DATASET RECORDS —

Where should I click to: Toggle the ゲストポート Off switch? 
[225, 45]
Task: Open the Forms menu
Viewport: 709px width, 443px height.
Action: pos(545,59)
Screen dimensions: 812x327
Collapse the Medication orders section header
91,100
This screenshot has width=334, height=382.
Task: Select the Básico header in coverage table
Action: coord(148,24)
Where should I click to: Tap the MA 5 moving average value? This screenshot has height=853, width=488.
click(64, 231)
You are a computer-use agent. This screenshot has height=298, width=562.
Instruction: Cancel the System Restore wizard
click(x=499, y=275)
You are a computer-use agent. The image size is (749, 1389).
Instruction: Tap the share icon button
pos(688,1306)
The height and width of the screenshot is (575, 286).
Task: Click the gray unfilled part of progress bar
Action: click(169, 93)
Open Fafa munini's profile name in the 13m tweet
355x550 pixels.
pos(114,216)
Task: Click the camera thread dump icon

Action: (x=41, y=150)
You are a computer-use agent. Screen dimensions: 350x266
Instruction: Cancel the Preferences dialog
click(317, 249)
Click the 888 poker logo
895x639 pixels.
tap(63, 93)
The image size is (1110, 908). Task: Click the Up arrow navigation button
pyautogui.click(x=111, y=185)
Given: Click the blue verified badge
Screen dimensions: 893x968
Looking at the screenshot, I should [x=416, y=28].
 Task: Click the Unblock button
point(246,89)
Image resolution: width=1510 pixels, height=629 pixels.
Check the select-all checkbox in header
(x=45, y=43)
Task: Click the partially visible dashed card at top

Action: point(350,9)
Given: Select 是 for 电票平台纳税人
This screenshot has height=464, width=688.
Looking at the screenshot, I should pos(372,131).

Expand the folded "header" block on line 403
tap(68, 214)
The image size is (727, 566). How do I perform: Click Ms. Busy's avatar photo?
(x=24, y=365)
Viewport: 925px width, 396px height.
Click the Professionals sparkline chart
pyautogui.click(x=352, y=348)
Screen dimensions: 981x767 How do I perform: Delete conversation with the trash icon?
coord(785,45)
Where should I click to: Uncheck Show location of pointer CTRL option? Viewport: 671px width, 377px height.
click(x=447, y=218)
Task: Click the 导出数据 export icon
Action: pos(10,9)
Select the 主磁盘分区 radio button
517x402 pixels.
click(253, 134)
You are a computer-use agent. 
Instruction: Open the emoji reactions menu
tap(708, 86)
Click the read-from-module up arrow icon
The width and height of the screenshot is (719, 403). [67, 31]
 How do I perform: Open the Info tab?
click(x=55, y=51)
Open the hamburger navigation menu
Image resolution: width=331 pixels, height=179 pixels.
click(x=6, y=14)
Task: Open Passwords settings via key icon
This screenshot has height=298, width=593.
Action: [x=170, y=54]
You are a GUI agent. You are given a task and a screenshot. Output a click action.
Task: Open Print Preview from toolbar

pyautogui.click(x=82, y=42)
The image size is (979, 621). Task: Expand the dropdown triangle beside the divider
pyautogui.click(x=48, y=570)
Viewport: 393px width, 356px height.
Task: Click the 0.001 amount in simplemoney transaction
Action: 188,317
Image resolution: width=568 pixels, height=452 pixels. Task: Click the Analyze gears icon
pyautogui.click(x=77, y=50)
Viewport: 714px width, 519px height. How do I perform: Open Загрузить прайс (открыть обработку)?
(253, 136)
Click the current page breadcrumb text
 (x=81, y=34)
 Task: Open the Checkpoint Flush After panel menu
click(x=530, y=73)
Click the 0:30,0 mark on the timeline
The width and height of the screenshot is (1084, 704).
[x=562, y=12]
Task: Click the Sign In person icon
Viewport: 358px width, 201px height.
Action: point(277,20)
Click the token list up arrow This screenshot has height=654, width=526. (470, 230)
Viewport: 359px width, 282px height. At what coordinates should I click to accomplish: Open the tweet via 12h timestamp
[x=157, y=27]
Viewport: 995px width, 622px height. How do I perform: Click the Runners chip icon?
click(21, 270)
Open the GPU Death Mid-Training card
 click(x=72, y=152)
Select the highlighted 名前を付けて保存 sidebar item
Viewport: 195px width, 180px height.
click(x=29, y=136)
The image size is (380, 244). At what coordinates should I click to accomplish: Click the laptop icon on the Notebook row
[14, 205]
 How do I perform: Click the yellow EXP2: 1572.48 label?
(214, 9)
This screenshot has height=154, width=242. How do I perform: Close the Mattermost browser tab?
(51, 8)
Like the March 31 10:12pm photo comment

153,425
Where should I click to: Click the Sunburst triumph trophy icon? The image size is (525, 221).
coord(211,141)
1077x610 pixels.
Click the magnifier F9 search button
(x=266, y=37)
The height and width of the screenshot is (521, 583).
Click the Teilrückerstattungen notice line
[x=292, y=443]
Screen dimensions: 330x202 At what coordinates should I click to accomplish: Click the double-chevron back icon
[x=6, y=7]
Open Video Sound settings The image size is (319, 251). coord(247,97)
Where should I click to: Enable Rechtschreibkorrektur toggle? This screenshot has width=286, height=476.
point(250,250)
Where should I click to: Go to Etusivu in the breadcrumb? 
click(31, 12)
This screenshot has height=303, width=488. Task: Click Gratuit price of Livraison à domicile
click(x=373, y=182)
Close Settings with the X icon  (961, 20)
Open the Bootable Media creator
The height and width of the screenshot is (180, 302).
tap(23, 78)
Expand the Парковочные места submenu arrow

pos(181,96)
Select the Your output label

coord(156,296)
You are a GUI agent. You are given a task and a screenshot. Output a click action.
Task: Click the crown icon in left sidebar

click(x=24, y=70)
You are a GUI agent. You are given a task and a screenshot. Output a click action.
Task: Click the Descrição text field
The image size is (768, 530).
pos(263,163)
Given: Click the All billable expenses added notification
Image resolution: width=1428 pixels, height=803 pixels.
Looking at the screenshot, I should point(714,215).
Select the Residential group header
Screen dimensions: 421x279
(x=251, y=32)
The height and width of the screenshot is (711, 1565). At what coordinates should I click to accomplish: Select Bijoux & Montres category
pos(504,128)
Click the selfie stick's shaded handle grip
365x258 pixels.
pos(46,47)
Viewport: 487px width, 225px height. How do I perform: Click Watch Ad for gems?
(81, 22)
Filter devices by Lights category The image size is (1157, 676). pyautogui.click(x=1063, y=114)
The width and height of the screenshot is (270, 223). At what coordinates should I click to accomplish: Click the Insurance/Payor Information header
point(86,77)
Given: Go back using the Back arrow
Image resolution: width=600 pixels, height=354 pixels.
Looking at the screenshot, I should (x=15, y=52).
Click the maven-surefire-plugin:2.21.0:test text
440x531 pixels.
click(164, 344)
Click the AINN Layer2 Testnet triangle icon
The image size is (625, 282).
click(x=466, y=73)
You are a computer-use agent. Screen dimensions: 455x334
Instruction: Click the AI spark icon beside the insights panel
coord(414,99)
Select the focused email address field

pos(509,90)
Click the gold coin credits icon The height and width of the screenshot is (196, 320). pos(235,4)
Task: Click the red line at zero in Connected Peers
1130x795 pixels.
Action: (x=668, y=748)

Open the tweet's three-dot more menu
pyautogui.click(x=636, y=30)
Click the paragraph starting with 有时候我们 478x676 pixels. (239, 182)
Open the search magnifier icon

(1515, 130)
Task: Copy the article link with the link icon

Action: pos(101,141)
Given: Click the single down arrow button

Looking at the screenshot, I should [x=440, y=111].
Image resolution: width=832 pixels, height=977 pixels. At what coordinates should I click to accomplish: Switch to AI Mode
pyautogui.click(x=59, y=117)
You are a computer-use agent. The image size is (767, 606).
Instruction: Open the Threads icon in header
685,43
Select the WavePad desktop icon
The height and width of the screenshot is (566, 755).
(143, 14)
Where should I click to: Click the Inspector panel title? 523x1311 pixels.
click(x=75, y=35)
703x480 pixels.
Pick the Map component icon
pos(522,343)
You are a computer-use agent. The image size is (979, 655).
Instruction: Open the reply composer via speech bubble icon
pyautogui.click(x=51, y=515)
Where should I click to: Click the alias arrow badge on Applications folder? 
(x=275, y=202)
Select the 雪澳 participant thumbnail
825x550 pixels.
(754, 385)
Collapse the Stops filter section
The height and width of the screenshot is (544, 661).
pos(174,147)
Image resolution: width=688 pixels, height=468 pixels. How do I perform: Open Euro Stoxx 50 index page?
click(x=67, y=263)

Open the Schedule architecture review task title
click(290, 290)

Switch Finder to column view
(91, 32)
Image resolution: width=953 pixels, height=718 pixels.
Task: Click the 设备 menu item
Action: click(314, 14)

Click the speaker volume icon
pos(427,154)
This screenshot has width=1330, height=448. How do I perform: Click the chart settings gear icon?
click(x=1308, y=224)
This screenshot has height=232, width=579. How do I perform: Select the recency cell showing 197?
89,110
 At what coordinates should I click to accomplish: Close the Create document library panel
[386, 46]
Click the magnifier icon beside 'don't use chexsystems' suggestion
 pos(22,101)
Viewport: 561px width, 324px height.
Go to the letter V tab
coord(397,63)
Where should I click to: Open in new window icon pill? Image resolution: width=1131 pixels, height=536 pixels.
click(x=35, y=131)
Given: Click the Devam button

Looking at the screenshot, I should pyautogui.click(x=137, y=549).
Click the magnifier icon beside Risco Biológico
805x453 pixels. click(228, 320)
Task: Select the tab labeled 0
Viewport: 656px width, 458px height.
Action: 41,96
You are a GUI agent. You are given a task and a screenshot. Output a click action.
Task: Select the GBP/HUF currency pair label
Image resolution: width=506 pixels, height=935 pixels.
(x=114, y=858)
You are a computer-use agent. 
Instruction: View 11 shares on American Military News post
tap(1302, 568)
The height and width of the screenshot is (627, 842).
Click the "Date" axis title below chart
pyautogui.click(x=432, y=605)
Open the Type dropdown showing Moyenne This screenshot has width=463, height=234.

WORK REQUEST — Give the number of lines in the entries above that contain the word "computer", with no accompanying text.

WRITTEN ANSWER — 8